Thursday, January 28, 2010

How to Pitch a Script

The first thing I learned is that a pitch is not a performance. "It's a conversation to discover if there's a match between what the listener is looking for and what you have to offer" (http://www.scriptologist.com/Magazine/Tips/Pitch/pitch.html). When discussing your pitch, make sure you describe the genre in which your story will be and some background information about the story. When describing your pitch, you want to use articulate language. Make sure that you sound like you know what you're talking about, because the people you're pitching to will appreciate if you just get down to business and already have in mind what message you're trying to get across without wasting too much of their time. Also, before anything meeting has happened, re read your script. Make sure you have everything in there you want, and everything out that you don't because there could be changes you want to make.

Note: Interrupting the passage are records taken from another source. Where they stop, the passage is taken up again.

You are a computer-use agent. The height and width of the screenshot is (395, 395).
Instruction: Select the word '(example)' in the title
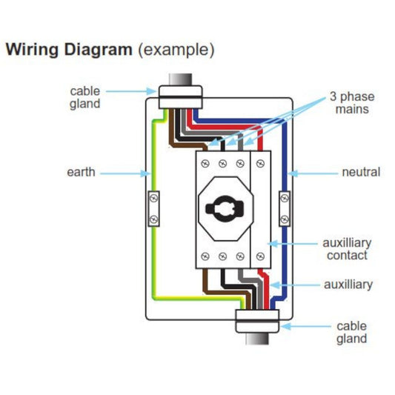tap(176, 50)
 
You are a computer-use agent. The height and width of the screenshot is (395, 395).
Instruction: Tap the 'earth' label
tap(81, 173)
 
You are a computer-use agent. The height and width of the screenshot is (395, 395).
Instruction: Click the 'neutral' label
tap(361, 173)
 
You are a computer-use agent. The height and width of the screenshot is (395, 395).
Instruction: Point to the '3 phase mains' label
tap(352, 103)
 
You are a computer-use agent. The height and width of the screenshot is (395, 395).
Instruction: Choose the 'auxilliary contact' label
tap(347, 249)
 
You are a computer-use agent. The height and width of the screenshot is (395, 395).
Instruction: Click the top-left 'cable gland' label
tap(85, 98)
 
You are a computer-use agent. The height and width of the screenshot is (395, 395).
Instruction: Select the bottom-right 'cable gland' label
tap(351, 333)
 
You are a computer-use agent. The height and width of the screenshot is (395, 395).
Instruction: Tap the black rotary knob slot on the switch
tap(225, 208)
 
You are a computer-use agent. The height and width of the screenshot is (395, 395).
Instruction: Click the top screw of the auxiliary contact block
tap(260, 164)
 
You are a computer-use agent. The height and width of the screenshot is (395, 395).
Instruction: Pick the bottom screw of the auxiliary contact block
tap(260, 256)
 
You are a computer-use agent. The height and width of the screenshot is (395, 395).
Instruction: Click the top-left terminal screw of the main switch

In things to avoid, don't oversell your pitch. If you're discussing it too heavily or have too much information, it could possibly over flood your points and have the producers not even want to consider it. For example, don't discuss every scene word for word with every character and action that happens. Instead, discuss important scenes with primarily your main characters. Another thing you want to avoid is disagreeing with the people you're pitching your script to. Even if you disagree with their ideas, take it with constructive criticism, rather than arguing, which'll probably get and your script no where. Instead, use those ideas and possibly retransform your script into something you and the producers agree upon.